[Voci sulla posizione degli elementi]
§ §

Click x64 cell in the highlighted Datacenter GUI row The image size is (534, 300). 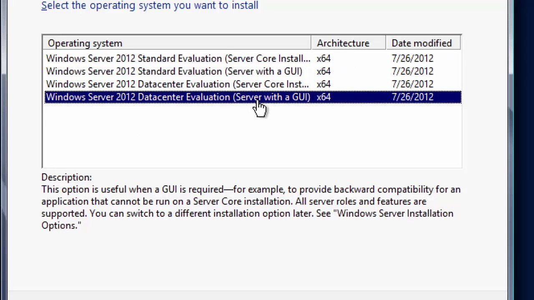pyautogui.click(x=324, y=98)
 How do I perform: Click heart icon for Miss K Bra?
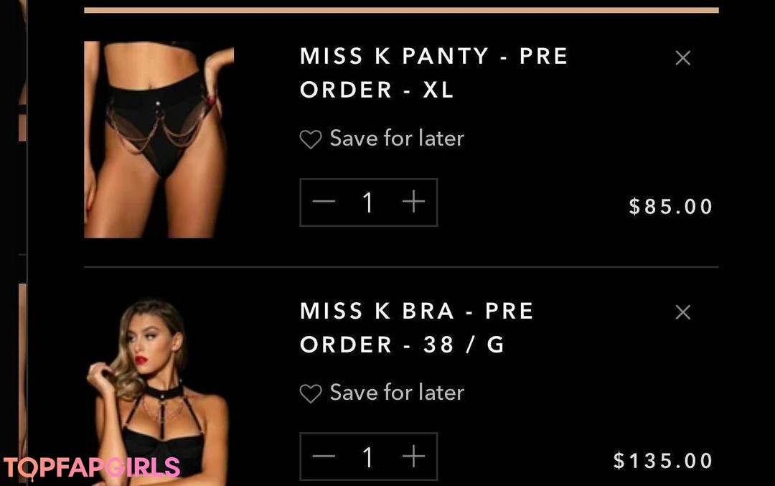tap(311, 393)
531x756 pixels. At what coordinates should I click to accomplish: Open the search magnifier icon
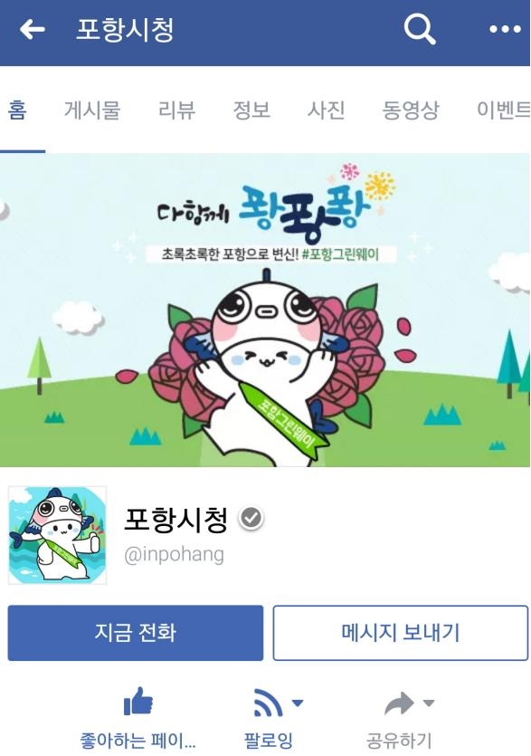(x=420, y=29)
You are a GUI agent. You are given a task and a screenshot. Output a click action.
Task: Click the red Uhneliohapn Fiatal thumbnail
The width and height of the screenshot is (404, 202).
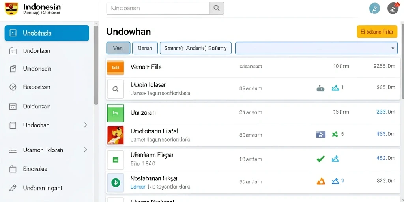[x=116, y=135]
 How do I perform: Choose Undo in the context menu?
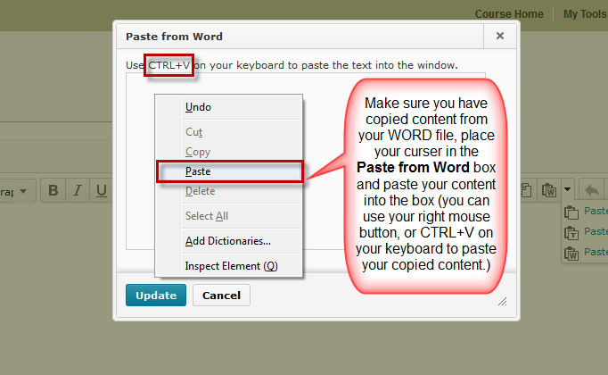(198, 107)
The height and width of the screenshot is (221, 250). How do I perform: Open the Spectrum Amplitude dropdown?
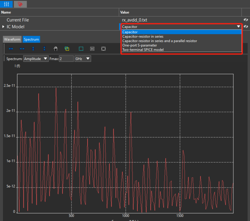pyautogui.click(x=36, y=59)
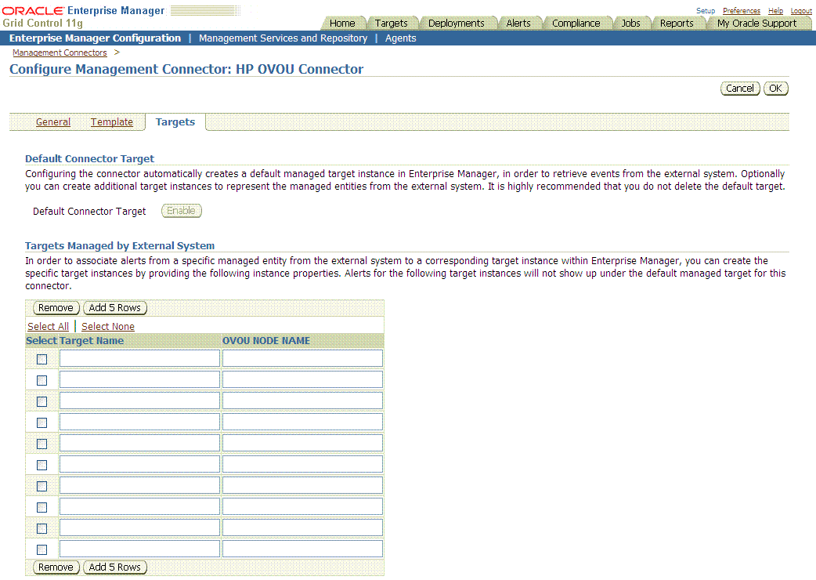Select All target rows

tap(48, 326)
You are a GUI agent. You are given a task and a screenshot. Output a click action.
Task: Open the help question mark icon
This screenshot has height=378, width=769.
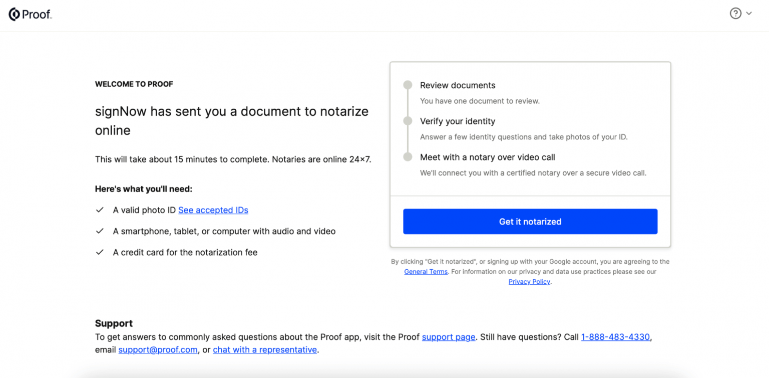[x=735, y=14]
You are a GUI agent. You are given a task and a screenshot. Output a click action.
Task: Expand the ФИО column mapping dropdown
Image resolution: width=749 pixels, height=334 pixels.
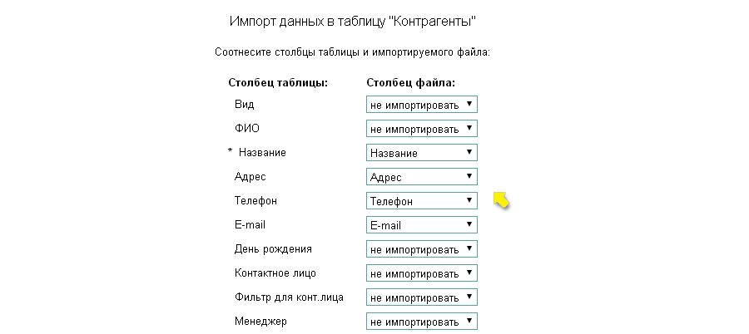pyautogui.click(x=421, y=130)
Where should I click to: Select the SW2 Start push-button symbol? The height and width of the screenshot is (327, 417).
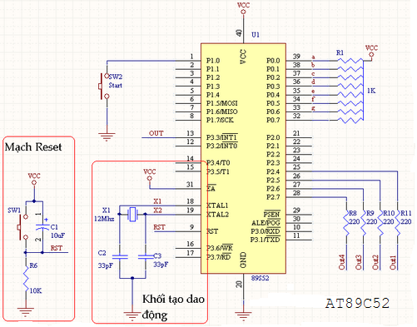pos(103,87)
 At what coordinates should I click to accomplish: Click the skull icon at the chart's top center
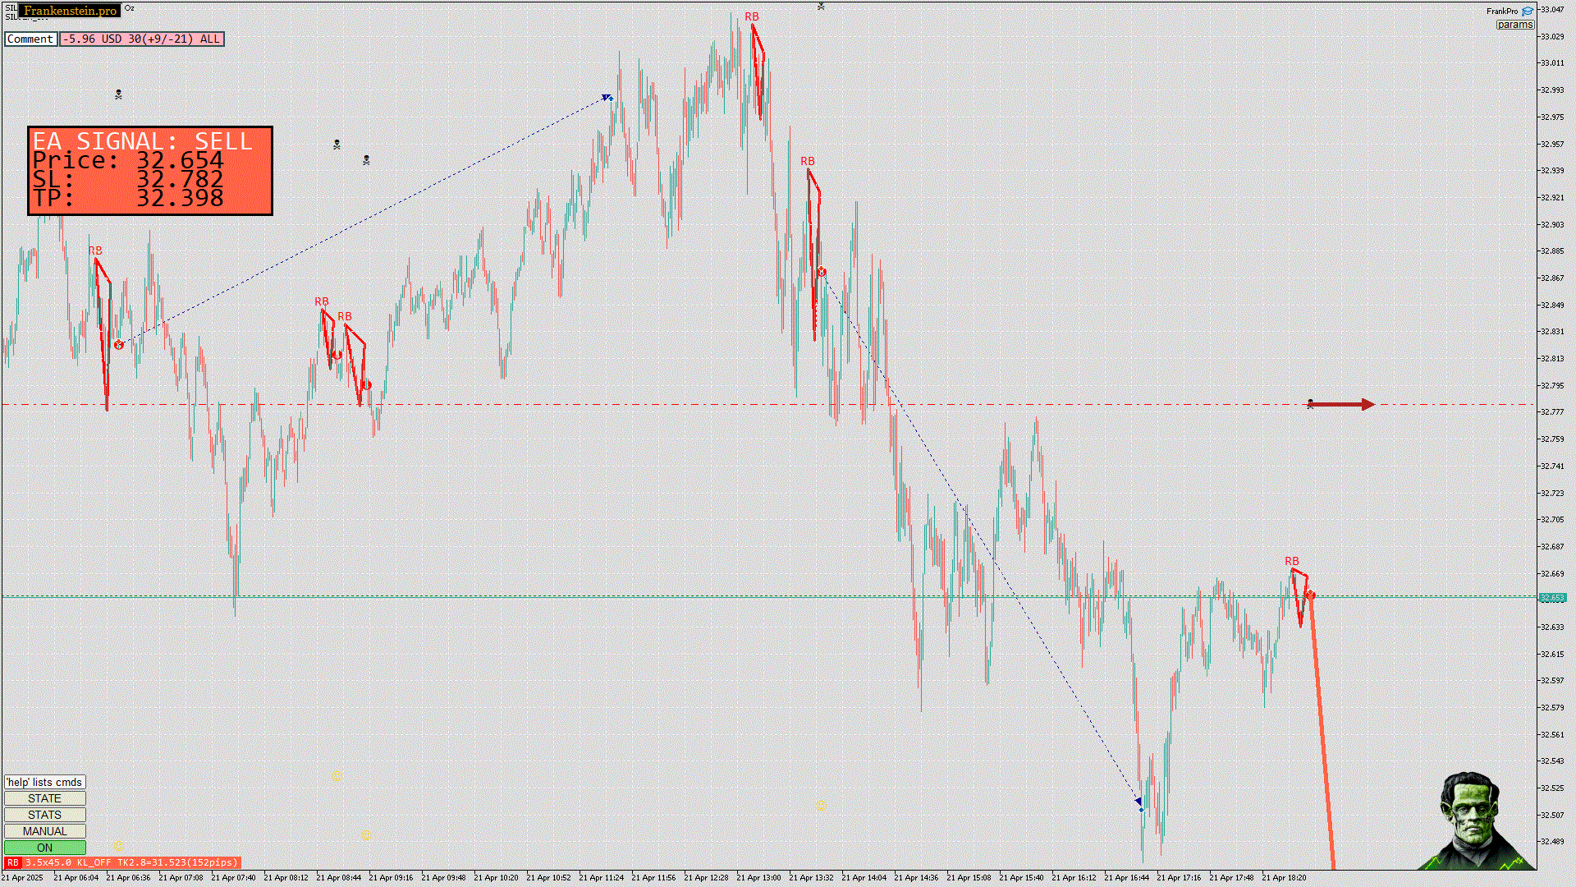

§ §

CONSEGNA — Puoi disporre come elenco JSON di stringhe, una per riga, le righe dei record che vanno da quella contenente "The height and width of the screenshot is (221, 250)." fino alla fine dei record, estremi compresi? Tralascia le righe vuote e lascia fuori le immagini dalla risposta.

RISPOSTA —
[
  "The height and width of the screenshot is (221, 250). How do I perform: Open the Spectrum Amplitude dropdown?",
  "pyautogui.click(x=36, y=59)",
  "Select All target rows",
  "tap(48, 326)",
  "You are a GUI agent. You are given a task and a screenshot. Output a click action.",
  "Task: Open the help question mark icon",
  "This screenshot has height=378, width=769.",
  "[x=735, y=14]",
  "You are a GUI agent. You are given a task and a screenshot. Output a click action.",
  "Task: Expand the ФИО column mapping dropdown",
  "Image resolution: width=749 pixels, height=334 pixels.",
  "pyautogui.click(x=421, y=130)",
  "Where should I click to: Select the SW2 Start push-button symbol? The height and width of the screenshot is (327, 417).",
  "pos(103,87)",
  " At what coordinates should I click to accomplish: Click the skull icon at the chart's top center"
]